_WHAT YOU HAVE TO DO_
Using the records below, output the stretch that opens with the line containing "1280x720 pixels." and closes with the line containing "Given: Click the up arrow in bottom toolbar", exactly and including both lines, with nothing more.

=-=-=-=-=

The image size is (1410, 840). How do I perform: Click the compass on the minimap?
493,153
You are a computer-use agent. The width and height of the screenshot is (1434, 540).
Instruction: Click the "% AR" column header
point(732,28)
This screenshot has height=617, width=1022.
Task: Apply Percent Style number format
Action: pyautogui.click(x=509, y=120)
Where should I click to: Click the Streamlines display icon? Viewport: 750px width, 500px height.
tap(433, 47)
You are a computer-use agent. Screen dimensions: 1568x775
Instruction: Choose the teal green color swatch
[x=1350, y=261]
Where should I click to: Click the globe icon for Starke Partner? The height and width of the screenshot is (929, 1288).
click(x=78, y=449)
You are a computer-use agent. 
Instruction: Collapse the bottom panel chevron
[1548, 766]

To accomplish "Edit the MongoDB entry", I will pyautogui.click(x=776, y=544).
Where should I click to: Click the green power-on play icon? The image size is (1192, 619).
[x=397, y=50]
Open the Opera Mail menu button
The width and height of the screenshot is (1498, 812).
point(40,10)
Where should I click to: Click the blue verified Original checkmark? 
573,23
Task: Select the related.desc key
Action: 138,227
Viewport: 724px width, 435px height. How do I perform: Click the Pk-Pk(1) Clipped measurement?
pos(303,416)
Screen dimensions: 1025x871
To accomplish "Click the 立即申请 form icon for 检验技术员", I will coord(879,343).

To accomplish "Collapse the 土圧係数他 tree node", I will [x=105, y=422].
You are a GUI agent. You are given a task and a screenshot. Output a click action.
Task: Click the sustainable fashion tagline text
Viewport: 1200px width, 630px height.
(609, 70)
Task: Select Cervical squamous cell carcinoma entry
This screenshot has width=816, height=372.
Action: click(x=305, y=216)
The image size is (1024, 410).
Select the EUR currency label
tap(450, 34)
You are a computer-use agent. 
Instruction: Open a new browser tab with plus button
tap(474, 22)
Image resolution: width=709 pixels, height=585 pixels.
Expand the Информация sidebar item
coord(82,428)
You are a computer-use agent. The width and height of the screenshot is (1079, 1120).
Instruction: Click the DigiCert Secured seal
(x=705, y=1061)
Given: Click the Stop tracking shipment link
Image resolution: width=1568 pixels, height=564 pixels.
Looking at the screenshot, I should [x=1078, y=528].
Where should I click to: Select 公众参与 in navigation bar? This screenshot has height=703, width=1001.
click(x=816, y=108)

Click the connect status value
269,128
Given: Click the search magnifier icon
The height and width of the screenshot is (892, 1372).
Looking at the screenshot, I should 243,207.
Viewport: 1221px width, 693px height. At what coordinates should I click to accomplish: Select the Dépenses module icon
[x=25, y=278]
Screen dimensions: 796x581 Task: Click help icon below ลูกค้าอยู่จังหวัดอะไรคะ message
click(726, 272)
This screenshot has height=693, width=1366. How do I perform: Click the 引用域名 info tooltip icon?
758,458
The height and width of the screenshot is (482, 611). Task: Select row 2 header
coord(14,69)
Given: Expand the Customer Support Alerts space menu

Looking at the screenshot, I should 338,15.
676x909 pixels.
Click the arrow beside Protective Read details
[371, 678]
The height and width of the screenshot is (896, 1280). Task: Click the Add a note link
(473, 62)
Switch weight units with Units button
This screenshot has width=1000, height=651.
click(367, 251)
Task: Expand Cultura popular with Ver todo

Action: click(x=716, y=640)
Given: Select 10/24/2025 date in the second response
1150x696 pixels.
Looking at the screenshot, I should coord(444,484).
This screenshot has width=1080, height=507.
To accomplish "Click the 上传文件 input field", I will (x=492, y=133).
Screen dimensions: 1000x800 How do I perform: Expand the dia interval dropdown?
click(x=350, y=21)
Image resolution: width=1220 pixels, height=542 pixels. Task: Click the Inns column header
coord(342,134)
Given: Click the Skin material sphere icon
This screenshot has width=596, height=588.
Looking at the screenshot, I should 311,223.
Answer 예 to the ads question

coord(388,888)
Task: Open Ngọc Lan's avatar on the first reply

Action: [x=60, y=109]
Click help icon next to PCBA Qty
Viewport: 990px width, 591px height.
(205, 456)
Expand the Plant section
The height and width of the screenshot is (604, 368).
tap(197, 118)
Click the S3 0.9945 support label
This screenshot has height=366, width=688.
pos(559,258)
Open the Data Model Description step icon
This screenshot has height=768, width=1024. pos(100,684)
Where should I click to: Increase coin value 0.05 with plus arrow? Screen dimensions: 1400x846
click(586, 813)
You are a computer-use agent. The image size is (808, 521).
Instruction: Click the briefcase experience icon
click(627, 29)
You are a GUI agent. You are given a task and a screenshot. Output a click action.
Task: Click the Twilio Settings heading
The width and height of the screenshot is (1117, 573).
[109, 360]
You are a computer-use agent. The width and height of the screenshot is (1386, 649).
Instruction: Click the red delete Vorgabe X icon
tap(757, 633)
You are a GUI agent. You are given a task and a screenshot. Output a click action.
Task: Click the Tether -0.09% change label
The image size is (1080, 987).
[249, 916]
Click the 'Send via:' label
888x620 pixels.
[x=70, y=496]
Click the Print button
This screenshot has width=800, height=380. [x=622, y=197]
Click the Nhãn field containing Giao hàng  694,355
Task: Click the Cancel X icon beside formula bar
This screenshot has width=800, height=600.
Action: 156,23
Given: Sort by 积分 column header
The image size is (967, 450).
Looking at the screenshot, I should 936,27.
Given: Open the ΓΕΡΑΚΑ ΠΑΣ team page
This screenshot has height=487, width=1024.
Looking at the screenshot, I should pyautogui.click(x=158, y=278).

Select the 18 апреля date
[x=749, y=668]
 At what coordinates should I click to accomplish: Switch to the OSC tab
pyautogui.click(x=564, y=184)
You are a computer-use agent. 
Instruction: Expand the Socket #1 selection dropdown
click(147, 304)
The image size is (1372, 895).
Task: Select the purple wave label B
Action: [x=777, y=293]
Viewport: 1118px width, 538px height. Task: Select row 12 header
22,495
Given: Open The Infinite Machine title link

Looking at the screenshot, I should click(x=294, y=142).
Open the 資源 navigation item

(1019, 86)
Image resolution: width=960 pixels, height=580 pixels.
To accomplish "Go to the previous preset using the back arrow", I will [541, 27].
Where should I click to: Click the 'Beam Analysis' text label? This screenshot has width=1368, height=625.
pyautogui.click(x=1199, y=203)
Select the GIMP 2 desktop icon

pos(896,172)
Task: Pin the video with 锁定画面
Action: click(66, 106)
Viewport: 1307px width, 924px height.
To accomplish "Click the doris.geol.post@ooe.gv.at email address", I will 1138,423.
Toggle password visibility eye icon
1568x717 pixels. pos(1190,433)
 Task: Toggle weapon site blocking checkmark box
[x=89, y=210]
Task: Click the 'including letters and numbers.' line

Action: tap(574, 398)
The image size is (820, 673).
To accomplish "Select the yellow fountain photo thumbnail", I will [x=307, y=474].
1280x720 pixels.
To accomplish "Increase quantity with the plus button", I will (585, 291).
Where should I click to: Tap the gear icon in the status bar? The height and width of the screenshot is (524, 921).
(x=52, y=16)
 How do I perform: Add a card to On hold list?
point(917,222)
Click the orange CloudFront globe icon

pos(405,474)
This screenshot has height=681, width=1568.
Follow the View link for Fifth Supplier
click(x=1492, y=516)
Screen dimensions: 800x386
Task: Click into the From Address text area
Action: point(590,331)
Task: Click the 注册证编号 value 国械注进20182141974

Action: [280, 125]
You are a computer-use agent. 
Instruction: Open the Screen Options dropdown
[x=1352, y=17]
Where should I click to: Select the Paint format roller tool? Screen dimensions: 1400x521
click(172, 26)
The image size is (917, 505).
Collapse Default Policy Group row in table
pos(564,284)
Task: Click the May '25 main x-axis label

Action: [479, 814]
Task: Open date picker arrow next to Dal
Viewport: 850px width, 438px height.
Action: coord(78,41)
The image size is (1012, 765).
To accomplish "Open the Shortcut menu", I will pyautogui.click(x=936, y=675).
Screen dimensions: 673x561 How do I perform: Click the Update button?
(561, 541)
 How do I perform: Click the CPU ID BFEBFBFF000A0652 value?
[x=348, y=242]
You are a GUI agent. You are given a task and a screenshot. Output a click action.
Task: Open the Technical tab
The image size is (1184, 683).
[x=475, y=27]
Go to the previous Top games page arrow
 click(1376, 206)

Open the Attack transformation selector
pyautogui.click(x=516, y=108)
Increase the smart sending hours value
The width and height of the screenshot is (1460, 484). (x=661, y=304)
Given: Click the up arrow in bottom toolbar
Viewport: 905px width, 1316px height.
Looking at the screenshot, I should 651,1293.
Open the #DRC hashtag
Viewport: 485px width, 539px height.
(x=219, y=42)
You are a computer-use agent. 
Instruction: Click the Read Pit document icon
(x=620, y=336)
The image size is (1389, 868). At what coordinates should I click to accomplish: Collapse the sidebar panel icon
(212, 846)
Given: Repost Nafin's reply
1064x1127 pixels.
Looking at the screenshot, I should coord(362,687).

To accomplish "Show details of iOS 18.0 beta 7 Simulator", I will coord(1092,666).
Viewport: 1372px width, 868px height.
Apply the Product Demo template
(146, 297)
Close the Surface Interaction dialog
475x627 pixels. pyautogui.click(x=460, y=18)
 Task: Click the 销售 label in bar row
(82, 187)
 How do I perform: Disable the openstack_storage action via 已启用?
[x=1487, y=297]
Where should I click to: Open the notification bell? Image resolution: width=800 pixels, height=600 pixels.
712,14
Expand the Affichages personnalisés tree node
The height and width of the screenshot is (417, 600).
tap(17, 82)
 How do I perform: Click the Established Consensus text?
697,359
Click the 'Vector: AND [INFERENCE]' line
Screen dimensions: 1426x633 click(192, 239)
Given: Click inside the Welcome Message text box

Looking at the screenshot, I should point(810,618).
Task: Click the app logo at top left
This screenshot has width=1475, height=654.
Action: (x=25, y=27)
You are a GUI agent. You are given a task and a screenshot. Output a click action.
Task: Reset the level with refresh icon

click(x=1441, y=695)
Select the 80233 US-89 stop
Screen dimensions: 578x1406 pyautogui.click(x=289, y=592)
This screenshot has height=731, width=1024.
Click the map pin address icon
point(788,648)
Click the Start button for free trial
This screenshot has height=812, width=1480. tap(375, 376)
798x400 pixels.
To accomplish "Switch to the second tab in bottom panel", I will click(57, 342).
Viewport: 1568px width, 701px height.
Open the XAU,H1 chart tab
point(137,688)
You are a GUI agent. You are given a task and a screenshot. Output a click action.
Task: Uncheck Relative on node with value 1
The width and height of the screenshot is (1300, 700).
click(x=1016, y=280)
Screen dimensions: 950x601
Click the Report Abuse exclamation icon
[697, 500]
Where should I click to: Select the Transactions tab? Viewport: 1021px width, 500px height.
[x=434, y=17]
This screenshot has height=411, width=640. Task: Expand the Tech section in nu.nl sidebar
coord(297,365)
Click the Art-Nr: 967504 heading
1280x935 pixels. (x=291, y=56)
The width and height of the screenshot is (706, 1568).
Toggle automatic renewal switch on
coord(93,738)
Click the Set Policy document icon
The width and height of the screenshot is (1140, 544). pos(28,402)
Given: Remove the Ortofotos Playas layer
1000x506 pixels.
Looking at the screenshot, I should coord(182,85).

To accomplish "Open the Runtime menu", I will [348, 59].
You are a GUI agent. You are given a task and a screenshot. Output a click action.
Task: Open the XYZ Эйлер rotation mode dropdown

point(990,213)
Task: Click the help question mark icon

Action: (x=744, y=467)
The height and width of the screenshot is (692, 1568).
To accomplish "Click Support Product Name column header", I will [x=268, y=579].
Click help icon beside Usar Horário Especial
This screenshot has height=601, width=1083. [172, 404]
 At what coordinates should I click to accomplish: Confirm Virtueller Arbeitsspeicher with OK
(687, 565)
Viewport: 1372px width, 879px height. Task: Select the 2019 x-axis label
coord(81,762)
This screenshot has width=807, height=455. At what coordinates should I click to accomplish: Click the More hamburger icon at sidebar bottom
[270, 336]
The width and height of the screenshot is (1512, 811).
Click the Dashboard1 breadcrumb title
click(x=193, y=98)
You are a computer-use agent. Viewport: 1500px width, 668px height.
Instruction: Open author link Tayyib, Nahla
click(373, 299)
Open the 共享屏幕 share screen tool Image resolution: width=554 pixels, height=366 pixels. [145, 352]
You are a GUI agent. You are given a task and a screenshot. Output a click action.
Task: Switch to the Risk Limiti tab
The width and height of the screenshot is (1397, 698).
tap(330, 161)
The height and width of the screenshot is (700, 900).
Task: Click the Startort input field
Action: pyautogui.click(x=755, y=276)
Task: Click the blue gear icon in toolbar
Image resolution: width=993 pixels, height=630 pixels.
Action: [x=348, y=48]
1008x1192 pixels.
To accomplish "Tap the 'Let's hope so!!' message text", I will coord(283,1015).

=-=-=-=-=

_REPLY_
1280x720 pixels.
To accomplish "Increase quantity with the plus button", I will (585, 291).
Where should I click to: Tap the gear icon in the status bar? The height and width of the screenshot is (524, 921).
(x=52, y=16)
 How do I perform: Add a card to On hold list?
point(917,222)
Click the orange CloudFront globe icon

pos(405,474)
This screenshot has height=681, width=1568.
Follow the View link for Fifth Supplier
click(x=1492, y=516)
Screen dimensions: 800x386
Task: Click into the From Address text area
Action: point(590,331)
Task: Click the 注册证编号 value 国械注进20182141974

Action: [280, 125]
You are a computer-use agent. 
Instruction: Open the Screen Options dropdown
[x=1352, y=17]
Where should I click to: Select the Paint format roller tool? Screen dimensions: 1400x521
click(172, 26)
The image size is (917, 505).
Collapse Default Policy Group row in table
pos(564,284)
Task: Click the May '25 main x-axis label

Action: [479, 814]
Task: Open date picker arrow next to Dal
Viewport: 850px width, 438px height.
Action: coord(78,41)
The image size is (1012, 765).
To accomplish "Open the Shortcut menu", I will pyautogui.click(x=936, y=675).
Screen dimensions: 673x561 How do I perform: Click the Update button?
(561, 541)
 How do I perform: Click the CPU ID BFEBFBFF000A0652 value?
[x=348, y=242]
You are a GUI agent. You are given a task and a screenshot. Output a click action.
Task: Open the Technical tab
The image size is (1184, 683).
[x=475, y=27]
Go to the previous Top games page arrow
 click(1376, 206)

Open the Attack transformation selector
pyautogui.click(x=516, y=108)
Increase the smart sending hours value
The width and height of the screenshot is (1460, 484). (x=661, y=304)
Given: Click the up arrow in bottom toolbar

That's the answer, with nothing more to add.